(Dataset entries)
>>>>>

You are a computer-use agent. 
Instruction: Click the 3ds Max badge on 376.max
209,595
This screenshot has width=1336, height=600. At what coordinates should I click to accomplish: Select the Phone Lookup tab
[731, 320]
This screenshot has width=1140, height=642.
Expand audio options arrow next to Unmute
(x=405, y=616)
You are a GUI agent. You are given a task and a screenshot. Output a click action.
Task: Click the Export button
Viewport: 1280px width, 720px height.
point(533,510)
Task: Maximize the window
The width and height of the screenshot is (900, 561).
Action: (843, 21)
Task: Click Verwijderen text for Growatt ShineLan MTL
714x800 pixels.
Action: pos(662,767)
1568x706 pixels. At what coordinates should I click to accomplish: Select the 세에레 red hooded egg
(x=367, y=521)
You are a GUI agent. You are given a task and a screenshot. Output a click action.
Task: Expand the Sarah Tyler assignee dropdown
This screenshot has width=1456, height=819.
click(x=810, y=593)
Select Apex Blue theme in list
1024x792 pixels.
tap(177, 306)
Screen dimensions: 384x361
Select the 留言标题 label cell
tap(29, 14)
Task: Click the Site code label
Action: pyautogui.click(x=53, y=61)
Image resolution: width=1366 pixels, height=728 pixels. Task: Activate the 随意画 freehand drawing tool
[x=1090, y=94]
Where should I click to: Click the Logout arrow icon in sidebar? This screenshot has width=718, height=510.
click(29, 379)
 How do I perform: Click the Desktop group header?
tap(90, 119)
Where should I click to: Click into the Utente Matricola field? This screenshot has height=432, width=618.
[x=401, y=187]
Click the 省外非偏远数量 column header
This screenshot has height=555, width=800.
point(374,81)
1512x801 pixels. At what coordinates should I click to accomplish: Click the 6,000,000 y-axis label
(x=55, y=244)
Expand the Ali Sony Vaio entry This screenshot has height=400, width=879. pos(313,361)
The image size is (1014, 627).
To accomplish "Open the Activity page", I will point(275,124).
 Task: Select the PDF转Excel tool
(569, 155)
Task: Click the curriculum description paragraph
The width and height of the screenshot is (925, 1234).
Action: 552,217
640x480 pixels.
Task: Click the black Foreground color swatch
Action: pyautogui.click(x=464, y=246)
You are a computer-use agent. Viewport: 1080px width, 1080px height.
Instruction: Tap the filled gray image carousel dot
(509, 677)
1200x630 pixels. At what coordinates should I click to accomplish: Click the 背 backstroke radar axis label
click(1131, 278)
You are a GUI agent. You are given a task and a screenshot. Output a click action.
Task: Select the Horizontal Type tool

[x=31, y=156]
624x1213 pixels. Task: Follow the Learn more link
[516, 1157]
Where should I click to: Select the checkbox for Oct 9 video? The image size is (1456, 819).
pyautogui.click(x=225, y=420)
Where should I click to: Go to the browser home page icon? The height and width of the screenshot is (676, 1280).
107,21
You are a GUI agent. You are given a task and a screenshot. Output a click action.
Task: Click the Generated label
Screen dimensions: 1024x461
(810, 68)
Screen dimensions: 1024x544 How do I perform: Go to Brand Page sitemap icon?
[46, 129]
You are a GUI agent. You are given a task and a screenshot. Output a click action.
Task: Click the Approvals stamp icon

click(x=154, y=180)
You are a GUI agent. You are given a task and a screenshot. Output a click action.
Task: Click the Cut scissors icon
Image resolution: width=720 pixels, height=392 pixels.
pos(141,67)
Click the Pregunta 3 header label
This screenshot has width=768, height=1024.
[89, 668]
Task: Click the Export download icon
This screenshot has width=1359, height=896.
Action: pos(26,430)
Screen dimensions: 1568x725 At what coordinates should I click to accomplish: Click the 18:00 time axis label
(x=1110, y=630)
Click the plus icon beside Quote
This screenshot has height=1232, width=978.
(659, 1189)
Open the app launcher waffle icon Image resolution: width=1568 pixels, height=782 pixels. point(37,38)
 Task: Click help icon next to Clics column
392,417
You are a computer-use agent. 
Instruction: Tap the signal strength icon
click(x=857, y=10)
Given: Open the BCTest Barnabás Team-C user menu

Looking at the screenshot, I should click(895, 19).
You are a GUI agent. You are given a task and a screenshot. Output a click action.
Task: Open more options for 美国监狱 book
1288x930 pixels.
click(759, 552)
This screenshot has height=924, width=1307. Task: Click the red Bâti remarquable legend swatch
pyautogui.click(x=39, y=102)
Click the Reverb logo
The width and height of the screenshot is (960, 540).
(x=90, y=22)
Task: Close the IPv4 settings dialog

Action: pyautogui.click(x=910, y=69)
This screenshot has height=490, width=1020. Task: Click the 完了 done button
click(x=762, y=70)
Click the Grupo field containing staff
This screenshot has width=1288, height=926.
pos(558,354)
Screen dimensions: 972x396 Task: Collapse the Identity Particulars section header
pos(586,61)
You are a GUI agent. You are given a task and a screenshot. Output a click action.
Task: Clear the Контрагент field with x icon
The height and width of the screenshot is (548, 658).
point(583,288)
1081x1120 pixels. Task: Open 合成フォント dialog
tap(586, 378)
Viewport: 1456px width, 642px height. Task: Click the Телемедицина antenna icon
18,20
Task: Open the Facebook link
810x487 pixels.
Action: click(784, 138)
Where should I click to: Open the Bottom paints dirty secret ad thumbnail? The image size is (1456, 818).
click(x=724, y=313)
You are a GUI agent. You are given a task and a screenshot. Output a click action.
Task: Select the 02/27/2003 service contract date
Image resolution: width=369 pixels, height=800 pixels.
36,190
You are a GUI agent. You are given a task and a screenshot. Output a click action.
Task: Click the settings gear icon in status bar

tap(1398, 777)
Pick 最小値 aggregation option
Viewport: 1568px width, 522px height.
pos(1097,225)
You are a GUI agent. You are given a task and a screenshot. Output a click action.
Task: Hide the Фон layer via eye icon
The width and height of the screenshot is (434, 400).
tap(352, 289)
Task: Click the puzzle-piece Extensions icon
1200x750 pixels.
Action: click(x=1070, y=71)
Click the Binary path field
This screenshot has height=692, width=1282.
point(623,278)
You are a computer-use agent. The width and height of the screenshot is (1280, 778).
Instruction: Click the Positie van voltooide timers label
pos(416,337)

<<<<<

= EXERCISE REQUIREMENTS =
Look for the word "computer" in the data, then return every line that contains it.

= PROBLEM SOLUTION =
You are a computer-use agent. 
You are a computer-use agent. Viewport: 1080px width, 1080px height.
You are a computer-use agent. 
You are a computer-use agent. The width and height of the screenshot is (1280, 778).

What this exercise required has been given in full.